WASHINGTON, D.C. (LifeSiteNews) — In a case soon to begin before the U.S. Supreme Court, Alliance Defending Freedom (ADF) filed a legal brief representing pro-life doctors who say the Biden administration’s efforts to deregulate abortion-inducing drugs are dangerous.
In December 2021, the Biden administration’s U.S. Food & Drug Administration (FDA) eliminated its requirement that abortion pills be dispensed in person, allowing pharmacists to instead send them through the mail as long as the recipient has a prescription. Alliance Defending Freedom sued on behalf of pro-life doctors and activists, securing in April 2023 a suspension of the policy from a U.S. District Court judge that was soon paused by the Supreme Court.
Last August, the U.S. 5th Circuit Court of Appeals issued a split ruling that sided with the FDA on some aspects of the case, including the abortion drug mifepristone’s original 2000 approval, but ultimately agreed to stay the agency’s more recent actions, meaning abortion pills could no longer be sent through the mail at least for the duration of the case, and that the cutoff point for taking abortion pills was moved back from 10 weeks’ gestation to seven weeks. The ruling also restored other conditions, including in-person office visits, prohibition of prescriptions by non-physicians, and mandatory reporting of non-fatal adverse events.
Last December, the nation’s highest court announced that it would review the August ruling, setting up a showdown that could potentially also impact the FDA’s original approval of mifepristone in 2000 and subsequent relaxation of the cutoff point for taking it from seven to 10 weeks. Oral arguments are slated to begin March 26.
On February 22, ADF announced that it has filed its brief in the case on behalf of the Alliance for Hippocratic Medicine, American Association of Pro-Life Obstetricians & Gynecologists, American College of Pediatricians, and Christian Medical & Dental Associations, whose members “are witnessing firsthand the harms inflicted by the FDA’s recklessness and are regularly called upon to treat emergencies caused by abortion-drug complications.”
Eliminating the requirements for in-person appointments and follow-ups to catch potential complications, the brief argues, is “akin to an agency no longer requiring seatbelts and airbags based on studies that evaluated the risk of removing just one of those protections.” The brief supports its assessment by studies indicating that significantly more cases of emergency medical attention happen when initial in-person examinations are skipped.

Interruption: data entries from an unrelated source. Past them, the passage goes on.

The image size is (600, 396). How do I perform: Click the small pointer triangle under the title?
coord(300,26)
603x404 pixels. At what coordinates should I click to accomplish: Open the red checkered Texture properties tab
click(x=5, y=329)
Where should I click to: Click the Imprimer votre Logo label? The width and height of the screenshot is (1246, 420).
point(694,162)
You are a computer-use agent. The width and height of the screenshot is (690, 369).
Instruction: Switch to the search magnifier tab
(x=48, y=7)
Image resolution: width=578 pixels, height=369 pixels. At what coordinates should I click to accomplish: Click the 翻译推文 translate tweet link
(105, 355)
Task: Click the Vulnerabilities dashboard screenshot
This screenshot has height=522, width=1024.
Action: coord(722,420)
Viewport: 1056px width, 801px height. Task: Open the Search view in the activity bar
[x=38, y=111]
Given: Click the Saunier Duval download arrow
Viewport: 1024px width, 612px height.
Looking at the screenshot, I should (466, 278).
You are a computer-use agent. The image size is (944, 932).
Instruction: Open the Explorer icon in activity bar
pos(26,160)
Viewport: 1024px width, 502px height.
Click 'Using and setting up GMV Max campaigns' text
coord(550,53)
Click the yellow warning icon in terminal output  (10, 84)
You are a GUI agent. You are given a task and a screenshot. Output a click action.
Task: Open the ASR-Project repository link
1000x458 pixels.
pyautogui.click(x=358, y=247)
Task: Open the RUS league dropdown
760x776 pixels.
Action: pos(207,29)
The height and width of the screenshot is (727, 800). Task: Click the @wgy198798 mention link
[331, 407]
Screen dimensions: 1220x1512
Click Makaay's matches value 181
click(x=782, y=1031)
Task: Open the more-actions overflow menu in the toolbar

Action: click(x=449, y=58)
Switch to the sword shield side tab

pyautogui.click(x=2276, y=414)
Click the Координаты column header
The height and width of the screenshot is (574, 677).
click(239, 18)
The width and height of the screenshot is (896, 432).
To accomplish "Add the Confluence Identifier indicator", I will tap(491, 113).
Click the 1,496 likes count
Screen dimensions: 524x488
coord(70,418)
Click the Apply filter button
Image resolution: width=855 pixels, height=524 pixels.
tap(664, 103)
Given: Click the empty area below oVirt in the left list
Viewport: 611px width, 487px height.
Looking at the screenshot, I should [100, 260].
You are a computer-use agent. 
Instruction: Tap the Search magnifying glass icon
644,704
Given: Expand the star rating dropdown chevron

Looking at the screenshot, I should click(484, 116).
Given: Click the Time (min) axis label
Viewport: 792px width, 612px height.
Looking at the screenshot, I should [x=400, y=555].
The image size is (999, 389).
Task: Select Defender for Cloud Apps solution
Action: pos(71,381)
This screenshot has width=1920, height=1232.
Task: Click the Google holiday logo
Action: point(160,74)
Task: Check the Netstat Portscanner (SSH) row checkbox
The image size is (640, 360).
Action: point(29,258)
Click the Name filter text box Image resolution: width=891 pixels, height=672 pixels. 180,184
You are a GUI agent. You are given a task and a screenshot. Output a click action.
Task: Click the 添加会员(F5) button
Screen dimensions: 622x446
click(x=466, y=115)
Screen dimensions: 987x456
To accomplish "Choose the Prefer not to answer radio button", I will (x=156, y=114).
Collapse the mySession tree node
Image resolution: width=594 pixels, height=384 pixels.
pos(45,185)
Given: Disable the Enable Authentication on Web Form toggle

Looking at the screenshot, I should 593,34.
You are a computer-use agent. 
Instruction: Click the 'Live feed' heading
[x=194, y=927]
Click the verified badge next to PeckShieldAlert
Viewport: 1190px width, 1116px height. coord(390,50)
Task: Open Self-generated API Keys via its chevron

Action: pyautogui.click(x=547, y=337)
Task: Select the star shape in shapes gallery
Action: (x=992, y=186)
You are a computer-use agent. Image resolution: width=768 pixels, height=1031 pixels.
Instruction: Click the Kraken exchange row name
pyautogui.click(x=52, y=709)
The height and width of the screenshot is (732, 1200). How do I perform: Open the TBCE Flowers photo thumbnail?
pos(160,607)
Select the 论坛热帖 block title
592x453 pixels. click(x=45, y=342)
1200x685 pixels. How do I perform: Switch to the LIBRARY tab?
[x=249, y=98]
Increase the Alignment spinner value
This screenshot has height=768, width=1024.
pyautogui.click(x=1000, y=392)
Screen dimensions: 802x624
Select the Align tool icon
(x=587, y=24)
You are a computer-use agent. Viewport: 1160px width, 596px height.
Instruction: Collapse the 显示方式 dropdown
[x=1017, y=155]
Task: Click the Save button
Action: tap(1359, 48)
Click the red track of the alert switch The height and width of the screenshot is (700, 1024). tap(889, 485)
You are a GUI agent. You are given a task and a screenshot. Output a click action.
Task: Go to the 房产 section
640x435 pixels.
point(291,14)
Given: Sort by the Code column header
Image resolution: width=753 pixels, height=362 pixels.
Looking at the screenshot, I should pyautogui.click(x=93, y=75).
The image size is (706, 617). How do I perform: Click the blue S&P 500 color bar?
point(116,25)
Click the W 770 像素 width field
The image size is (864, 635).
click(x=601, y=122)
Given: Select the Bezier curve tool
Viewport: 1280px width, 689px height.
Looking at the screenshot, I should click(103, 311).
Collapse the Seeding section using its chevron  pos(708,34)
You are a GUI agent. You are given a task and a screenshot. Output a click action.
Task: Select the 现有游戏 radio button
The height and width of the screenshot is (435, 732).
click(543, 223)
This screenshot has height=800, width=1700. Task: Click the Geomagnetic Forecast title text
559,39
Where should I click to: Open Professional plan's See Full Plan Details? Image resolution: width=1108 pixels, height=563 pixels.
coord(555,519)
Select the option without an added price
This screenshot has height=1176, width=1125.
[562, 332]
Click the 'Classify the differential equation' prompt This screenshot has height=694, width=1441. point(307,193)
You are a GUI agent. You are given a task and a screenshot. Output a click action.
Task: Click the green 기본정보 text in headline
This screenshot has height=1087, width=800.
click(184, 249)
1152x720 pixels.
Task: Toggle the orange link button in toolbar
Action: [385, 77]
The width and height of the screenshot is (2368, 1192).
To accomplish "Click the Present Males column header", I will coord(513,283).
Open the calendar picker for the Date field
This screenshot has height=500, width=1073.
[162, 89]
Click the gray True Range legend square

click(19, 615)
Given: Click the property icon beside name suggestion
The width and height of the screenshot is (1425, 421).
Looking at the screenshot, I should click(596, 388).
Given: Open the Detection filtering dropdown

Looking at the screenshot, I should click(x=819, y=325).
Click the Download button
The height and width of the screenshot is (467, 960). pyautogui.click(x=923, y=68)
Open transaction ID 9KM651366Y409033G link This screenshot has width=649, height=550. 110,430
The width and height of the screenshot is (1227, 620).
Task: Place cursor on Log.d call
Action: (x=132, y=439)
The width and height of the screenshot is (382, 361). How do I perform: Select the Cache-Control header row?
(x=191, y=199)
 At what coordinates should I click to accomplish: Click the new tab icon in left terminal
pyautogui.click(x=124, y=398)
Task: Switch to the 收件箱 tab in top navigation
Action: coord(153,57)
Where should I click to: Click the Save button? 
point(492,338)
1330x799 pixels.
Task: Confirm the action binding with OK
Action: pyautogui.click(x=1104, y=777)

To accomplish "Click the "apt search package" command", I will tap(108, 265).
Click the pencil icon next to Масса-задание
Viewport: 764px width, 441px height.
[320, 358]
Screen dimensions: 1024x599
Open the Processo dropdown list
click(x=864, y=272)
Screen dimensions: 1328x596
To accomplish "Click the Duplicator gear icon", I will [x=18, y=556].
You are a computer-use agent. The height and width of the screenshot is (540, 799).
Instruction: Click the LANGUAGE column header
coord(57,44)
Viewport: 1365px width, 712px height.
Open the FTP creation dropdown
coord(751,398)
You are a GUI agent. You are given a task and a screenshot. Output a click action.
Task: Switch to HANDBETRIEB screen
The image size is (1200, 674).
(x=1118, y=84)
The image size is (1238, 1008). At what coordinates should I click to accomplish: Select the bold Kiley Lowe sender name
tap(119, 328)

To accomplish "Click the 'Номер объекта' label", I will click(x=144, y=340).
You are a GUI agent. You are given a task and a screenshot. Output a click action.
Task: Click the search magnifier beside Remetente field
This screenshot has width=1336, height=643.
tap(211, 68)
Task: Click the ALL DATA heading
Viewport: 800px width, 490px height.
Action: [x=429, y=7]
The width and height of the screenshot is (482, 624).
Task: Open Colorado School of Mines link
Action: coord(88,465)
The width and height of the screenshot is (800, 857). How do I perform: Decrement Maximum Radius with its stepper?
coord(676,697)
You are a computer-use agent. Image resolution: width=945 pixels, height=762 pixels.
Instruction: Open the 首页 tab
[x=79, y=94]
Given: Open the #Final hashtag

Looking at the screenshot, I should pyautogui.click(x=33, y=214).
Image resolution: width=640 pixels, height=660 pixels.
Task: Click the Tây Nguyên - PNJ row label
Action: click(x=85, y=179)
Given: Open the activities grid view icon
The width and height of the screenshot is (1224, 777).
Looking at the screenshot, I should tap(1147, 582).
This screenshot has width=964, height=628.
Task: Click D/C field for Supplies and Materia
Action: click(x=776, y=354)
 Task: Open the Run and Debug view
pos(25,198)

“No agency is above the law,” the brief declares. “Congress gave federal courts the authority — and obligation — to review the actions of agencies that regulate nearly ‘every nook and cranny of daily life.’ FDA’s insistence that (the Supreme) Court cannot check its work runs counter to the Administrative Procedure Act. Judicial review ensures that an agency doesn’t ‘become a monster which rules with no practical limits.’ Giving such unfettered power to FDA — an agency whose actions ‘affect every citizen,’ — is particularly problematic. Turning a blind eye to FDA’s patently unreasonable actions here, which jeopardize women’s health throughout the nation, would be unprecedented.”
Evidence shows that abortion pills carry specific risks for the mothers who take them (on top of being lethal to their preborn children), especially when the standards for taking them continue to be relaxed.
A 2020 open letter from a coalition of pro-life groups to then-FDA Commissioner Stephen Hahn noted that the FDA’s own adverse reporting system says the “abortion pill has resulted in over 4,000 reported adverse events since 2000, including 24 maternal deaths. Adverse events are notoriously underreported to the FDA, and as of 2016, the FDA only requires abortion pill manufacturers to report maternal deaths.”
Pro-lifers warn that with the Biden administration completely eliminating requirements that abortion pills be taken under any medical supervision or with medical support close by, those events are certain to increase.
“A November 2021 study by Charlotte Lozier Institute scholars appeared in the peer-reviewed journal Health Services Research and Managerial Epidemiology,” Catholic University of America research associate Michael New wrote. “They analyzed state Medicaid data of over 400,000 abortions from 17 states that fund elective abortions through their Medicaid programs. They found that the rate of abortion-pill-related emergency-room visits increased over 500 percent from 2002 through 2015. The rate of emergency-room visits for surgical abortions also increased during the same time period, but by a much smaller margin.’”
In November 2022, Operation Rescue reported that a net decrease of 36 abortion facilities in 2022 led to the lowest number in almost 50 years, yet the chemical abortion business “surged” with 64 percent of new facilities built last year specializing in dispensing mifepristone and misoprostol. Citing data from the pro-abortion Guttmacher Institute, STAT News says mifepristone “accounts for roughly half of all abortions in the U.S.”
Nevertheless, easy access to abortion pills is a core element of the Biden administration’s so-called “whole-of-government effort to protect reproductive rights” (a popular euphemism for legal abortion on demand), including increased taxpayer funding for abortion at home and abroad and, should Democrats keep the White House and gain enough seats in Congress, legislation to codify a “right” to abortion-on-demand in federal law.